◆ BRANO PROPOSTO ◆
+++++

“STRISCIA”, L’USO SCORRETTO DEL “POLITICAMENTE CORRETTO”: ALCUNI ESEMPI
Striscia non chiede scusa perché è, e resterà, una trasmissione satirica e, come le trasmissioni satiriche e comiche di tutto il mondo, politicamente scorretta (Ufficio stampa di Striscia la notizia, Ansa, 15 aprile).
La scenetta di Striscia con Gerry Scotti e Michelle Hunziker che fanno la caricatura dei cinesi dicendo L invece di R e mimando gli occhi a mandorla ha avuto una risonanza internazionale che ha sorpreso molti italiani: non abituati al discorso sul razzismo nei media, mostrano di ignorare che si può essere razzisti anche in modo involontario. Perfetta, quindi, la contrizione di Michelle (“Sono lungi dall’essere razzista, gli stereotipi si insinuano nella nostra quotidianità senza che ci accorgiamo della loro presenza e senza farci rendere conto che potrebbero essere dolorosi per qualcun altro. Ci abituiamo alla loro presenza e li normalizziamo. Ma ora stiamo imparando a cambiare. Tutti noi stiamo imparando, e sono lieta di poter cogliere l’occasione di cambiare anch’io. Quindi, di nuovo vi chiedo scusa. E vi prego di non odiare: tutti facciamo degli errori”), in un video su Instagram che la mostra in total white, la divisa ufficiale delle pubbliche scuse worldwide.
Purtroppo, chi ha difeso il programma ha banalizzato buttandola sulla “dittatura del politicamente corretto” e sul “diritto di satira”. Cerchiamo di sbrogliare la matassa, di cui fa parte anche un fatto emblematico: i giornali italiani hanno ricordato le minacce di morte ricevute dai due conduttori, ma hanno dimenticato quelle da cui è stato subissato Louis Pisano, il giornalista di Harper’s Bazaar che ha stigmatizzato su Instagram la gag di Striscia ( shorturl.at/bqaop ).

+++++

◆ CONTENUTO DEI DATI ◆
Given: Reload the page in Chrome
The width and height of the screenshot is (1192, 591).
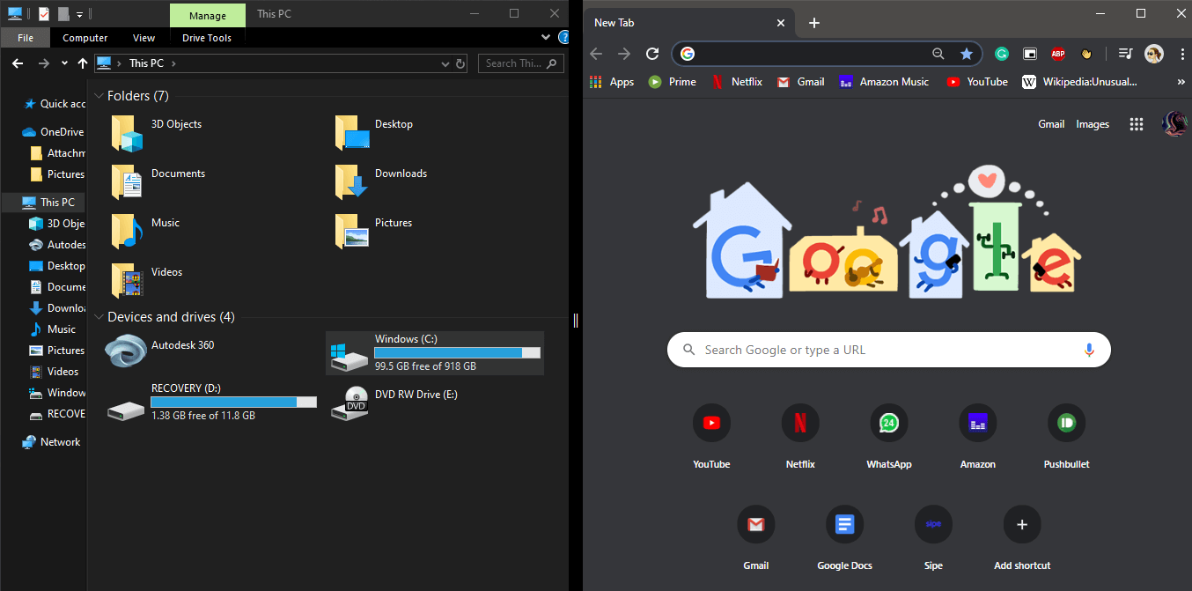Looking at the screenshot, I should click(x=652, y=54).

+++++

◆ ELENCO ESERCIZI ◆
(1) Trascrivi parola per parola, dal brano su Striscia la notizia, il passo che inizia con "Purtroppo, chi ha" e termina con "( shorturl.at/bqaop ).".
(2) Prosegui il brano su Striscia la notizia, riprendendo subito dopo la sua ultima frase.

◆ SOLUZIONI PER PUNTO ◆
(1)
Purtroppo, chi ha difeso il programma ha banalizzato buttandola sulla “dittatura del politicamente corretto” e sul “diritto di satira”. Cerchiamo di sbrogliare la matassa, di cui fa parte anche un fatto emblematico: i giornali italiani hanno ricordato le minacce di morte ricevute dai due conduttori, ma hanno dimenticato quelle da cui è stato subissato Louis Pisano, il giornalista di Harper’s Bazaar che ha stigmatizzato su Instagram la gag di Striscia ( shorturl.at/bqaop ).

(2)
Un discorso è “politicamente corretto” se non ghettizza per etnia, genere, orientamento sessuale, età, religione e disabilità: la locuzione, dunque, esprime un concetto nobile, ma nei Paesi multiculturali la destra se ne serve per derubricare a una questione di stile, da sbeffeggiare, sia le critiche sostanziali alle sue politiche reazionarie e discriminatorie, sia i giudizi contro il linguaggio che le formula, nel qual caso la destra inveisce contro la “polizia del pensiero”. Questa tendenza perniciosa, di cui l’ultimo esponente chiassoso è stato Trump, finisce per sdoganare comportamenti aberranti, come quelli contro cui è sorto il movimento di protesta #blacklivesmatter. Una tattica sussidiaria dei reazionari, molto in voga sui social, invoca la “libertà di espressione”, come se ci fosse libertà di razzismo. I più sofisticati ricorrono a una frase di Ricky Gervais: “Solo perché ti sei offeso, non significa che hai ragione”. Giusto, ma l’argomento è reversibile: “Solo perché mi sono offeso, non significa che ho torto”. Razzismo e discriminazione, infatti, non riguardano l’atto di offendersi (che può essere più o meno giustificato: se l’esistenza dei gay ti offende, hai torto), ma il contenuto razzista e discriminatorio (che può essere giudicato tale in modo obiettivo, e può essere indipendente dalle intenzioni dell’emittente: se perculi i gay come esseri ridicoli, hai torto). Le idee, e la lingua che le esprime, si adeguano ai mutamenti della società: possono farlo in peggio, come durante il nazismo, o in meglio, come sta accadendo nelle democrazie occidentali grazie ai movimenti per i diritti civili. Oggi, per esempio, non sono più accettabili barzellette come questa, tratta da un’antologia stampata a New York nel 1921: “Un uomo di colore, benestante, si ammala, ma non migliora con le cure di un medico della sua stessa razza. Così chiama un medico bianco, che dopo un esame accurato gli domanda: ‘L’altro dottore le ha preso la temperatura?’ Il malato scuote la testa: ‘Non lo so, signore. Mi pare mi manchi solo l’orologio’”.